JSON Interface

All Heron Tracker endpoints return a JSON object with the following information:

  • status — One of the following: success, failure.
  • executiontime — The time taken to return the HTTP result, in seconds.
  • message — Some endpoints return special messages in this field for certain requests. Often, this field will be an empty string. A failure status will always have a message.
  • result — The result payload of the request. The contents will depend on the endpoint.
  • version — The Tracker API version.

Endpoints

All of these endpoints are documented in the sections below.


/clusters

Returns JSON list of all the clusters.


/topologies

Returns JSON describing all currently available topologies

$ curl "http://heron-tracker-url/topologies?cluster=cluster1&environ=devel"

Parameters

  • cluster (optional) — The cluster parameter can be used to filter topologies that are running in this cluster.
  • environ (optional) — The environment parameter can be used to filter topologies that are running in this environment.

/topologies/logicalplan

Returns a JSON representation of the logical plan of a topology.

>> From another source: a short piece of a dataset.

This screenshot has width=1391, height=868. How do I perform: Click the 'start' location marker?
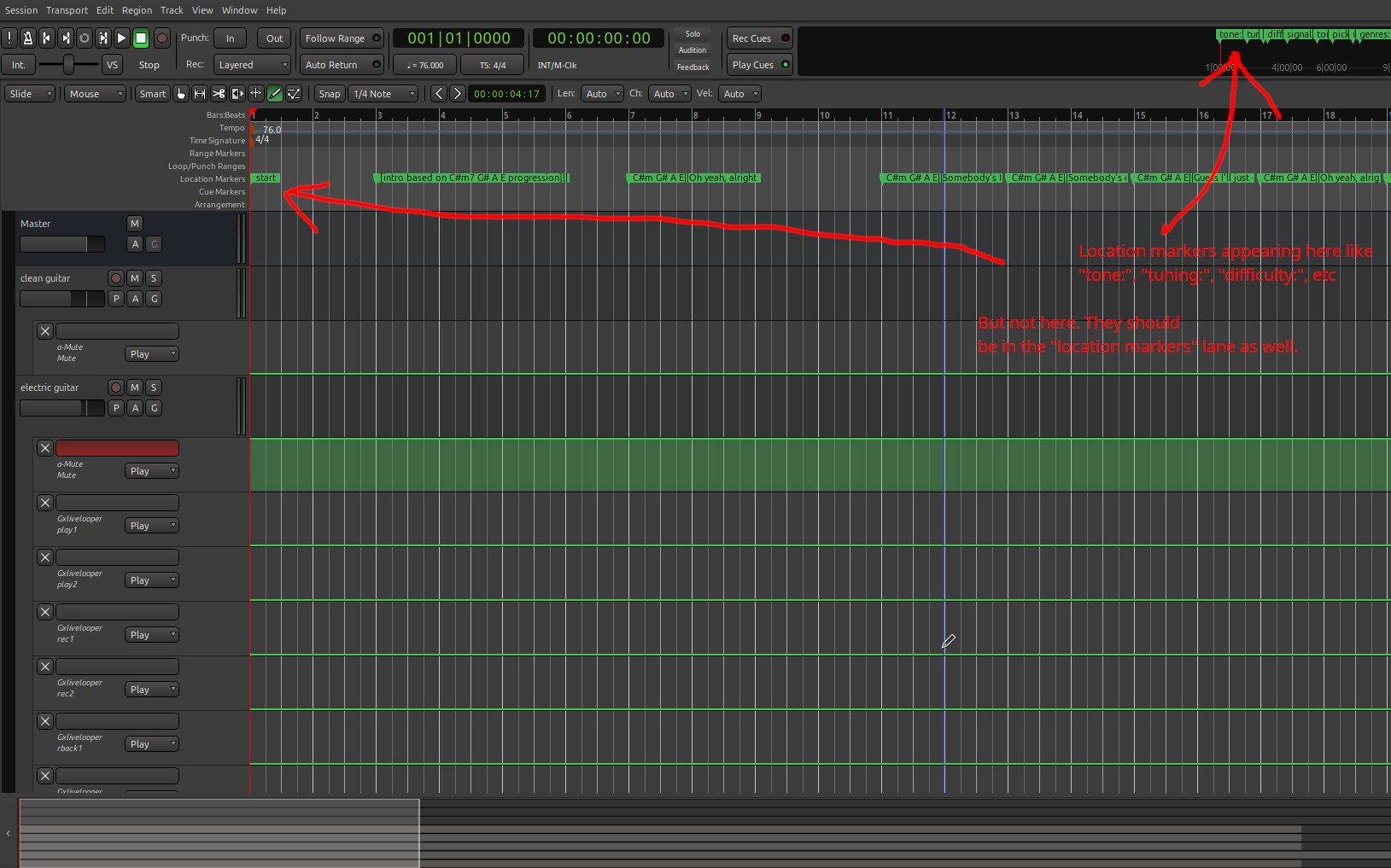pos(266,178)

$ curl "http://heron-tracker-url/topologies/logicalplan?cluster=cluster1&environ=devel&topology=topologyName"

Parameters

  • cluster (required) — The cluster in which the topology is running
  • environ (required) — The environment in which the topology is running
  • topology (required) — The name of the topology

The resulting JSON contains the following

  • spouts — A set of JSON objects representing each spout in the topology. The following information is listed for each spout:
    • source — The source of tuples for the spout.
    • type — The type of the spout, e.g. kafka, kestrel, etc.
    • outputs — A list of streams to which the spout outputs tuples.
  • bolts — A set of JSON objects representing each bolt in the topology.
    • outputs — A list of streams to which the bolt outputs tuples.
    • inputs — A list of inputs for the bolt. An input is represented by JSON dictionary containing following information.
      • component_name — Name of the component this bolt is receiving tuples from.
      • stream_name — Name of the stream from which the tuples are received.
      • grouping — Type of grouping used to receive tuples, example SHUFFLE or FIELDS.

/topologies/physicalplan

Returns a JSON representation of the physical plan of a topology.

$ curl "http://heron-tracker-url/topologies/physicalplan?cluster=datacenter1&environ=prod&topology=topologyName"

Parameters

  • cluster (required) — The cluster in which the topology is running
  • environ (required) — The environment in which the topology is running
  • topology (required) — The name of the topology

The resulting JSON contains following information

  • All spout and bolt components, with lists of their instances.
  • stmgrs — A list of JSON dictionary, containing following information of each stream manager.
    • host — Hostname of the machine this container is running on.
    • pid — Process ID of the stream manager.
    • cwd — Absolute path to the directory from where container was launched.
    • joburl — URL to browse the cwd through heron-shell.
    • shell_port — Port to access heron-shell.
    • logfiles — URL to browse instance log files through heron-shell.
    • id — ID for this stream manager.
    • port — Port at which this stream manager accepts connections from other stream managers.
    • instance_ids — List of instance IDs that constitute this container.
  • instances — A list of JSON dictionaries containing following information for each instance
    • id — Instance ID.
    • name — Component name of this instance.
    • logfile — Link to log file for this instance, that can be read through heron-shell.
    • stmgrId — Its stream manager’s ID.
  • config — Various topology configs. Some of the examples are:
    • topology.message.timeout.secs — Time after which a tuple should be considered as failed.
    • topology.acking — Whether acking is enabled or not.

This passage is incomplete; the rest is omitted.